Verdonk backs away from anti-blasphemy proposal
15 November 2004 , AMSTERDAM — Immigration Minister Rita Verdonk is resisting Cabinet plans to tighten the law against blasphemy and religious insults. She claims the proposal will lead to a lower level of tolerance in the Netherlands and is primarily targeted at Muslims.
15 November 2004
AMSTERDAM — Immigration Minister Rita Verdonk is resisting Cabinet plans to tighten the law against blasphemy and religious insults. She claims the proposal will lead to a lower level of tolerance in the Netherlands and is primarily targeted at Muslims.
Christian Democrat CDA Justice Minister Piet Hein Donner broached the issue at a party congress in Utrecht on Saturday, saying that the government intended to widen the scope to penalise offensive and blasphemous statements.
Donner said people may not be allowed to offend others in regards their beliefs, asserting that blasphemy and the insulting of different groups in the Netherlands has now breached acceptable limits.
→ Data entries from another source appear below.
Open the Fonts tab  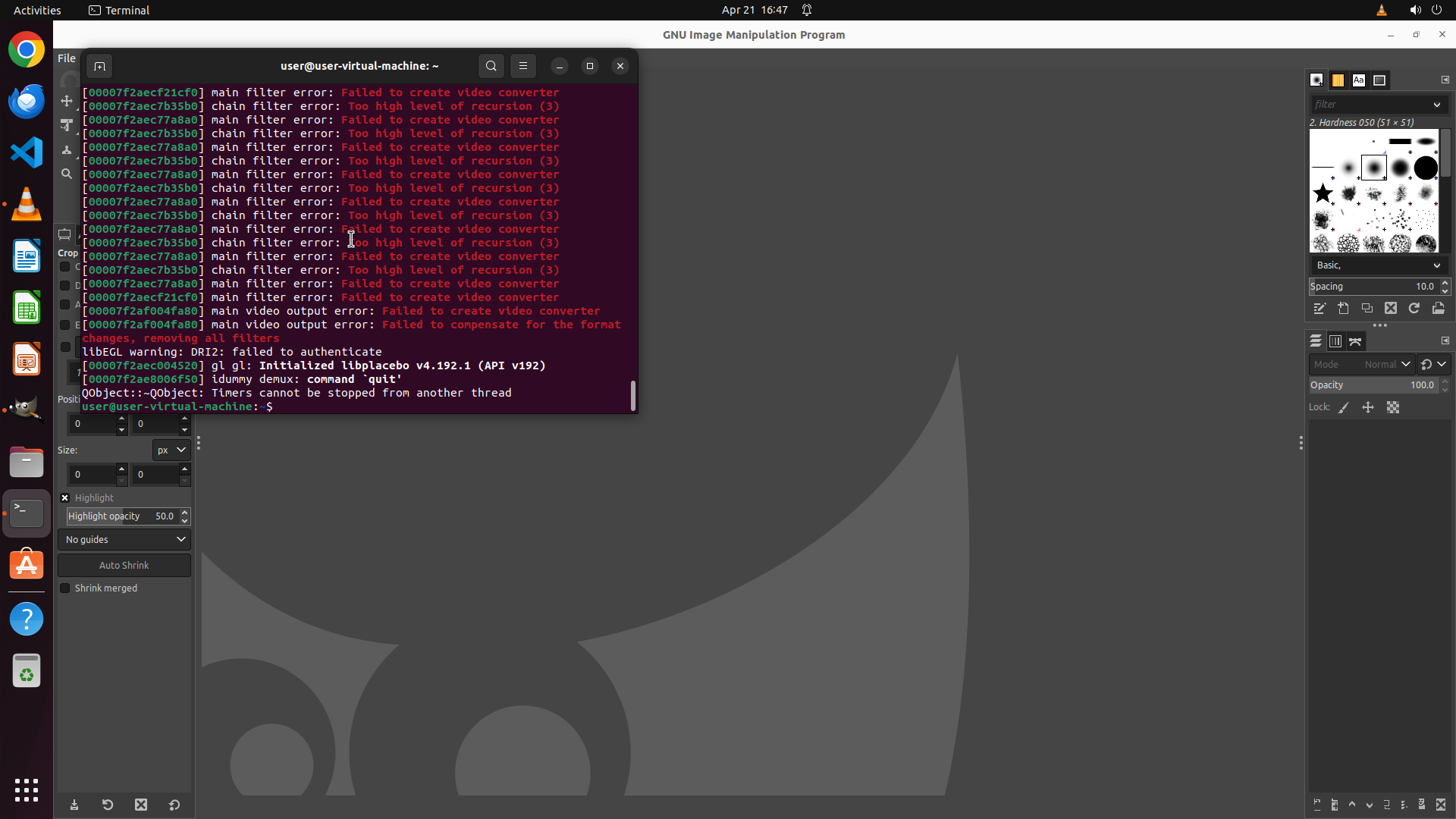[1358, 80]
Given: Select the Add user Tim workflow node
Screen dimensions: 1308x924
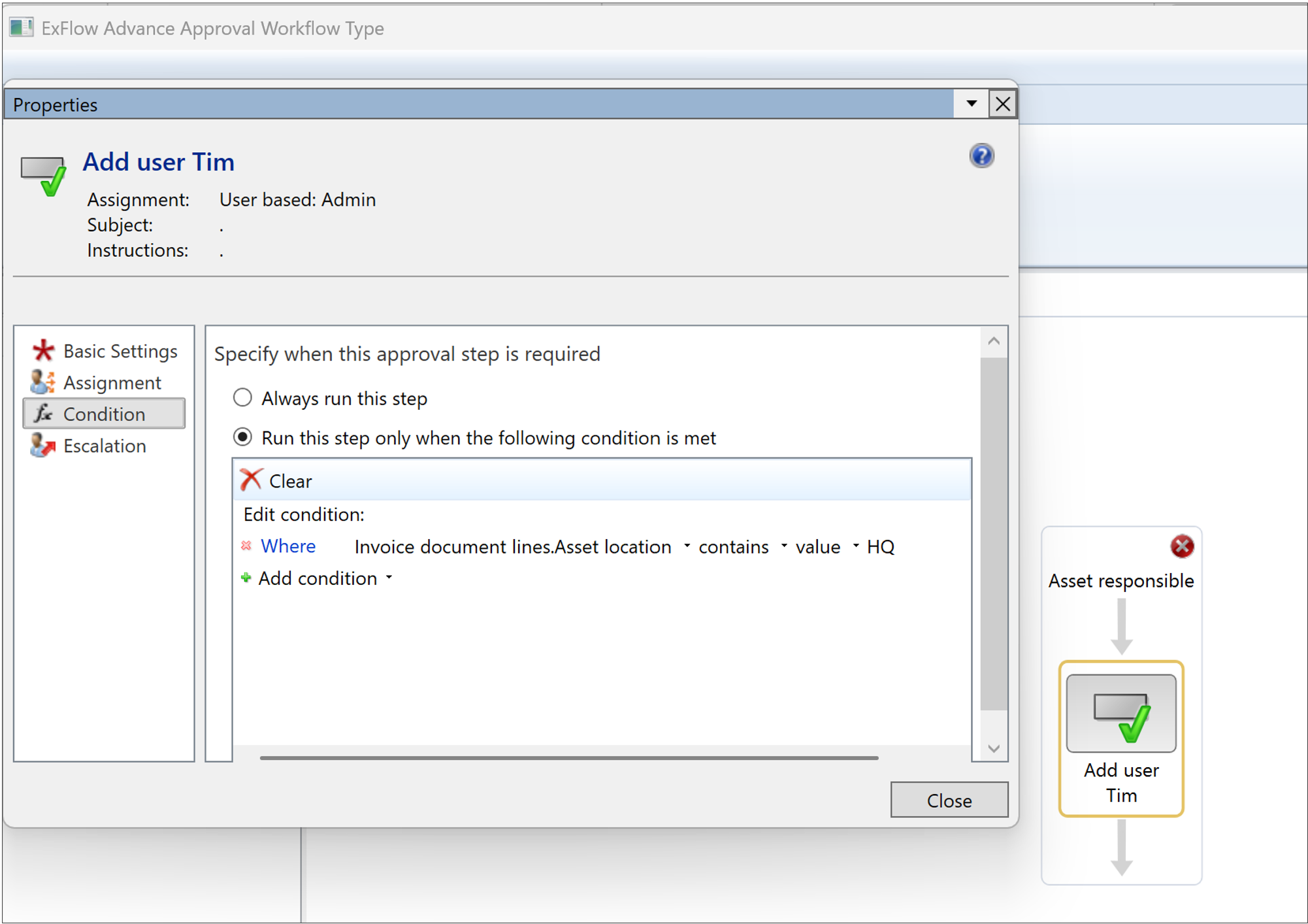Looking at the screenshot, I should pyautogui.click(x=1120, y=736).
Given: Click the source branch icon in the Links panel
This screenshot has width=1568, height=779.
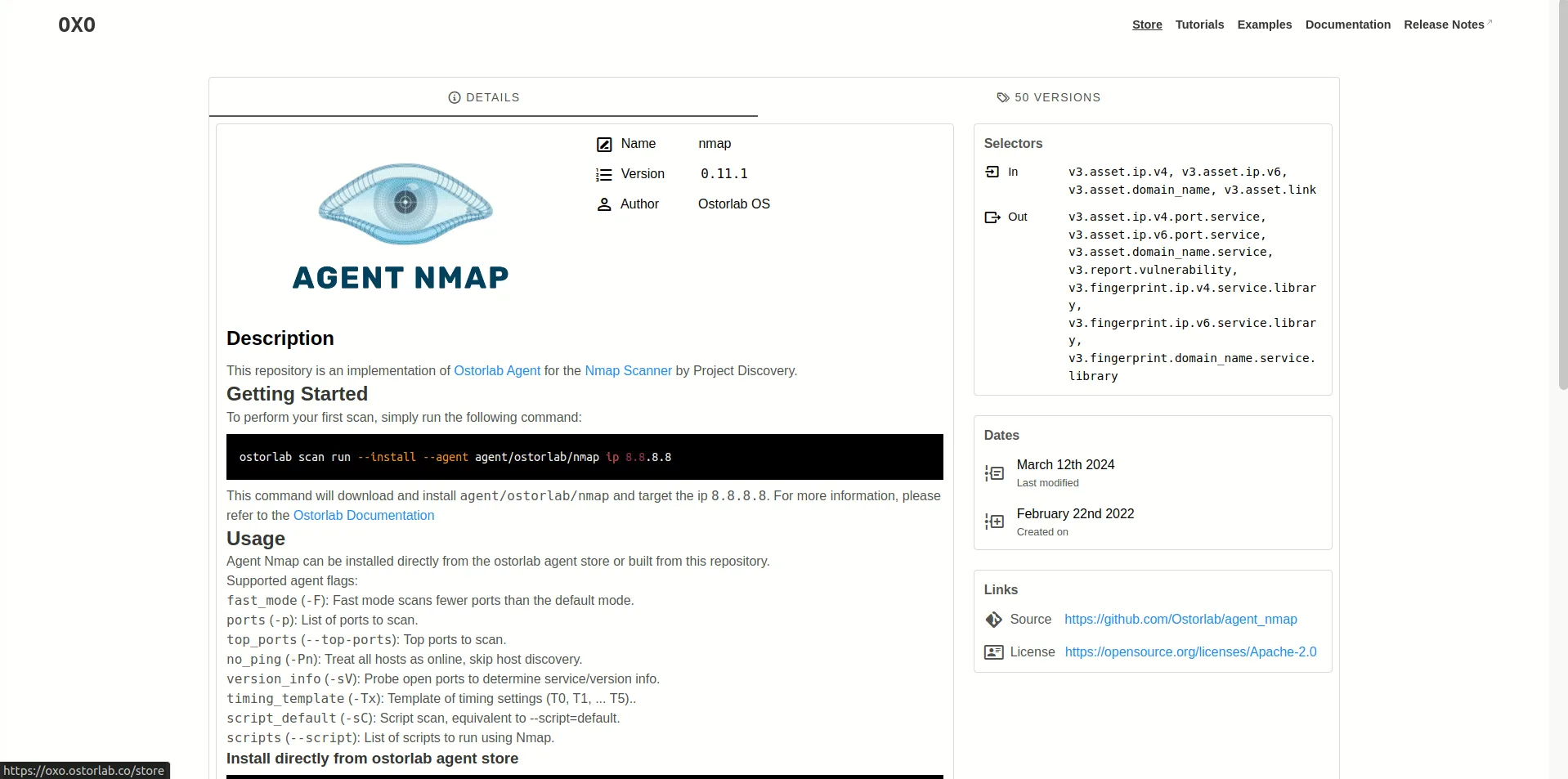Looking at the screenshot, I should pos(993,620).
But he also added that he did not mean to imply that murdered filmmaker Theo van Gogh — who was known for his anti-Islamic statements and the film "Submission" which focused on domestic abuse in Muslim households — breached acceptable limits.
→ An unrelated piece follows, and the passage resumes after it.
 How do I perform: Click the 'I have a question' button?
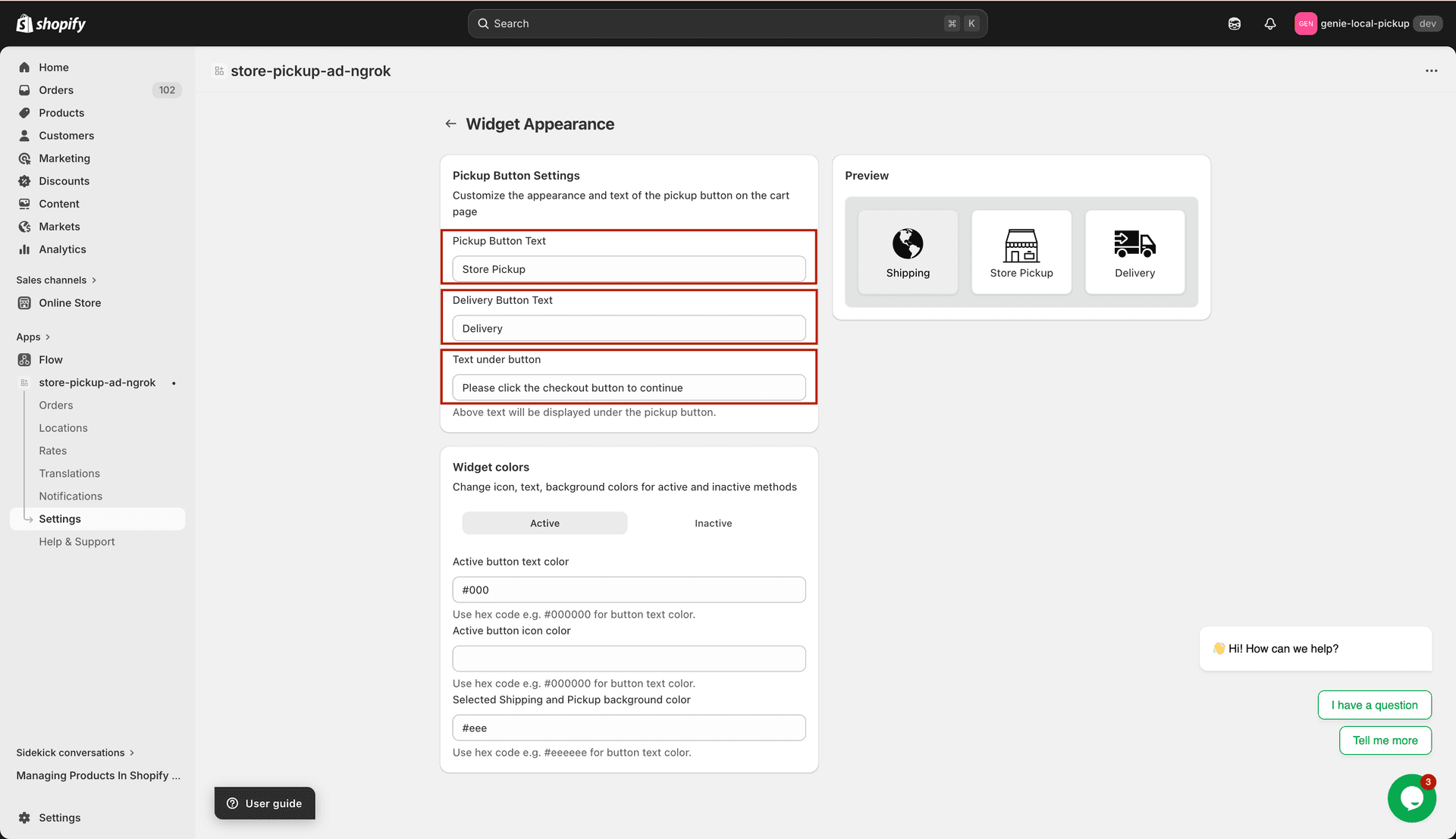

The joint proposal to widen the anti-blasphemy laws was drawn up by Donner and Liberal VVD Interior Minister Johan Remkes and was sent to the Dutch Parliament last week. The letter was also written on behalf of VVD Minister Verdonk, newspaper NRC reported Monday.
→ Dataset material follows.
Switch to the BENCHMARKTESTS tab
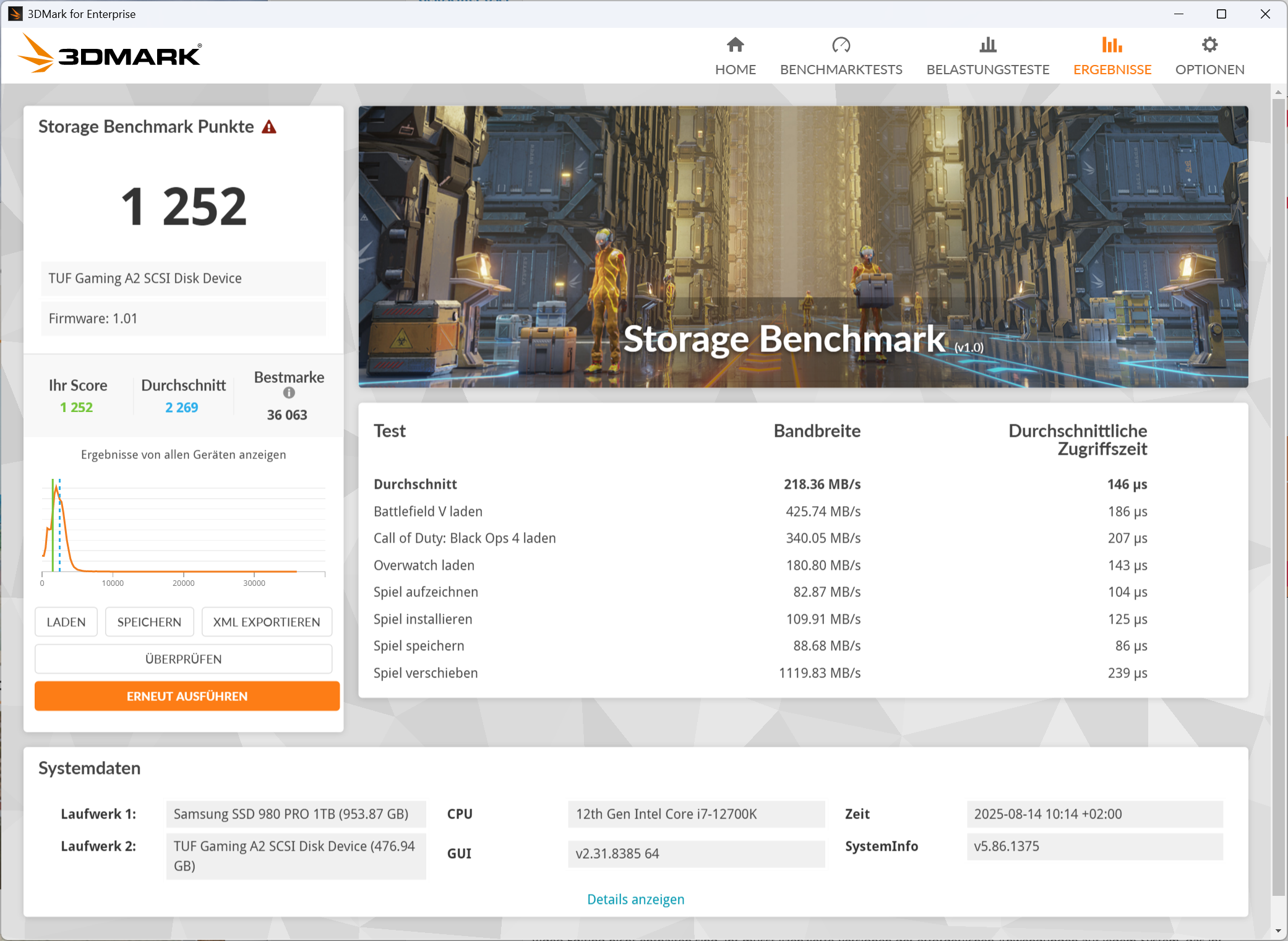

But Verdonk now appears to be having second thoughts. Speaking in the television programme Buitenhof Sunday, she said that freedom of expression should be given priority.
"I would like to point out that we have a Muslim community in the Netherlands that has a lower level of acceptance than the average Dutch person," she said.
Verdonk also said she did not believe that Donner meant that the Netherlands should have a lower tolerance level when it comes to criticising or attacking religion. She also claimed the proposal was targeted at the Muslim community, raising concern about accepting the religious sensitivities of the Muslim community as the general norm.
Verdonk said there were acceptable limits to offensive statements, but pointed out that Donner had not targeted gay hate and anti-women sermons. She said the minister wished to issue a signal from the "Christian Democrat corner".
Government coalition party Democrat D66 is also opposed to Donner's proposal, claiming that laws against blasphemy should be abolished, Dutch public news service NOS reported.
Labour PvdA MP Aleid Wolfsen welcomed Donner's proposal, labelling it "religiously neutral", while populist LPF MP Joost Eerdmans said the minister was had done a disservice to freedom of expression. He intends to raise the matter in parliament Tuesday.
Meanwhile, in response to recent attacks against mosques and churches in the Netherlands after the murder of Van Gogh earlier this month, Verdonk said "small groups" are responsible for the violence and that radicalism must be fought from both sides.